Problem to solve
Omit all pictures, and print word for word only the lines from the one containing "You are a computer-use" through the end of the data.

(Data supplied)

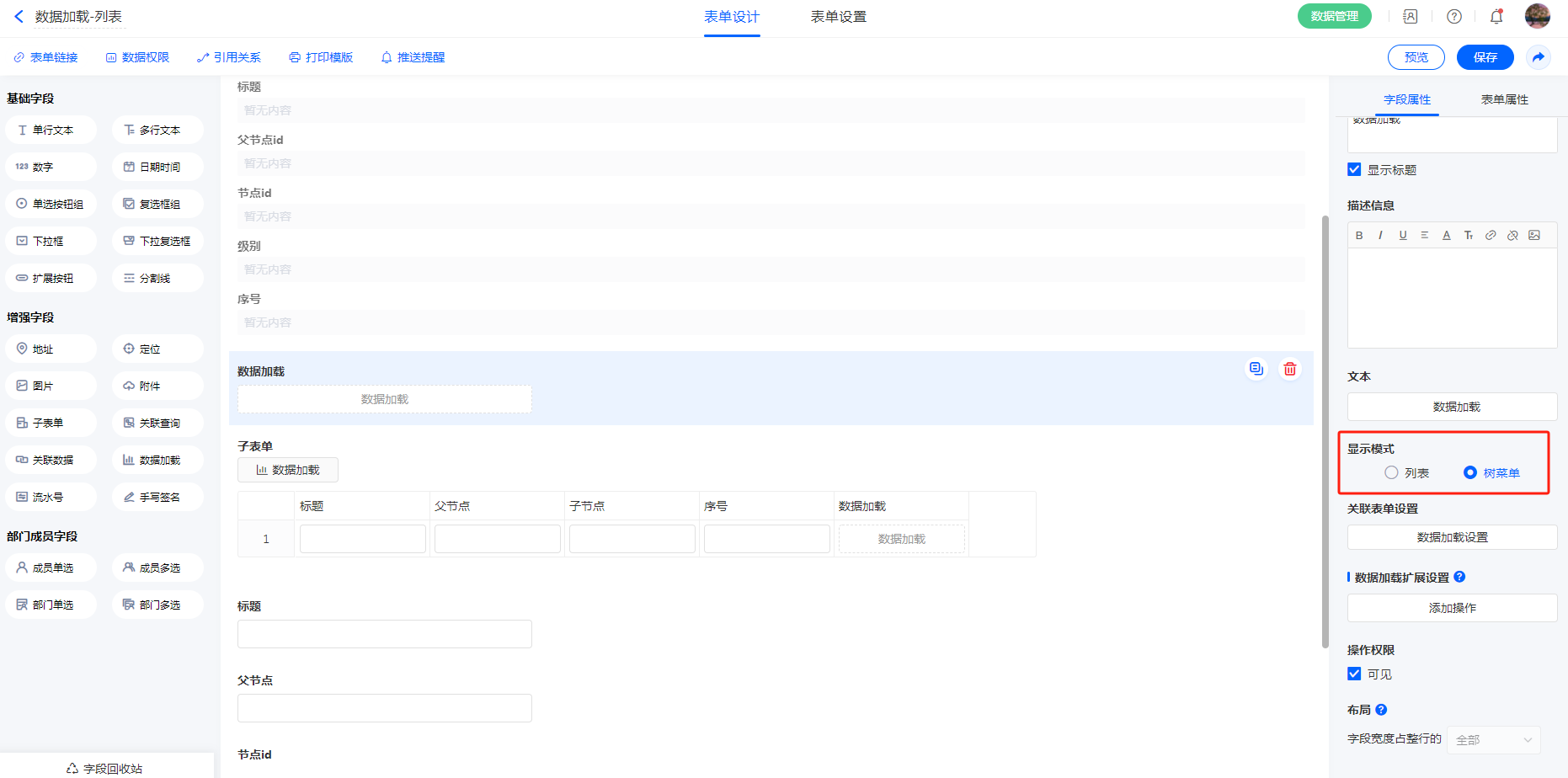
Task: Switch to the 表单设置 tab
Action: point(838,17)
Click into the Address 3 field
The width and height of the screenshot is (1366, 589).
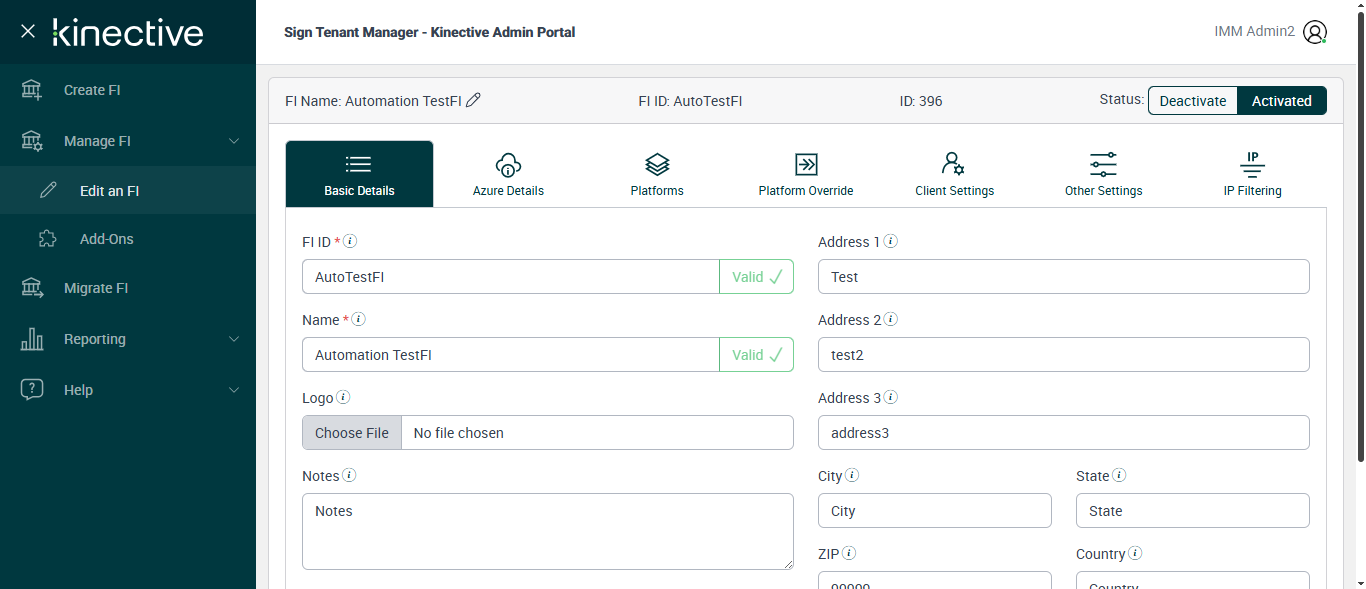coord(1063,433)
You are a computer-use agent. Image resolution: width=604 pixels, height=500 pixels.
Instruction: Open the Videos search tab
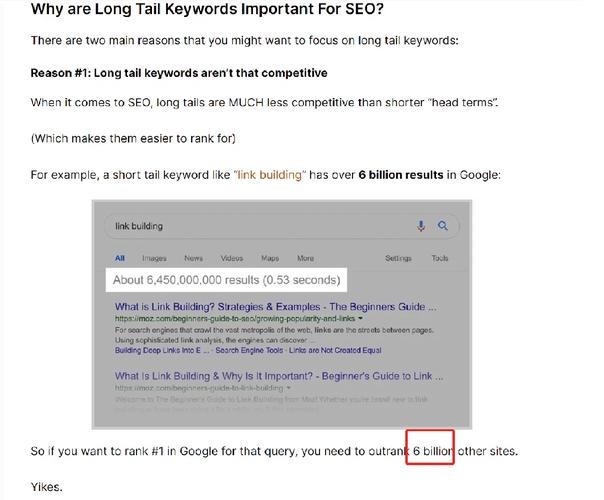232,258
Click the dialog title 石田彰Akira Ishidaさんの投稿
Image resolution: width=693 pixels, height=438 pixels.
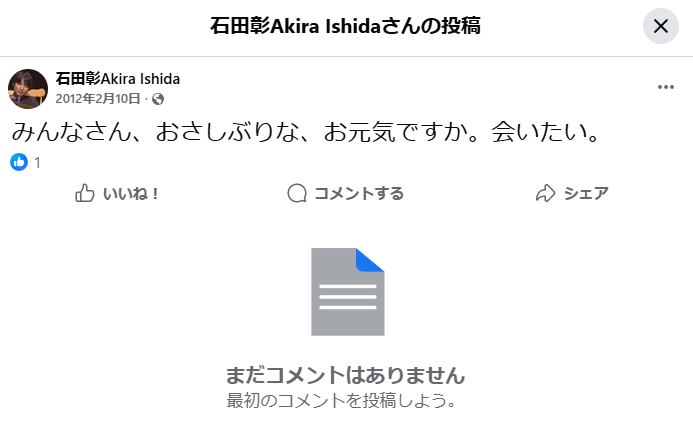[346, 26]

(End Data supplied)

Exercise answer
You are a computer-use agent. Image resolution: width=604 pixels, height=500 pixels.
Instruction: Open the Videos search tab
232,258
Click the dialog title 石田彰Akira Ishidaさんの投稿
Image resolution: width=693 pixels, height=438 pixels.
[346, 26]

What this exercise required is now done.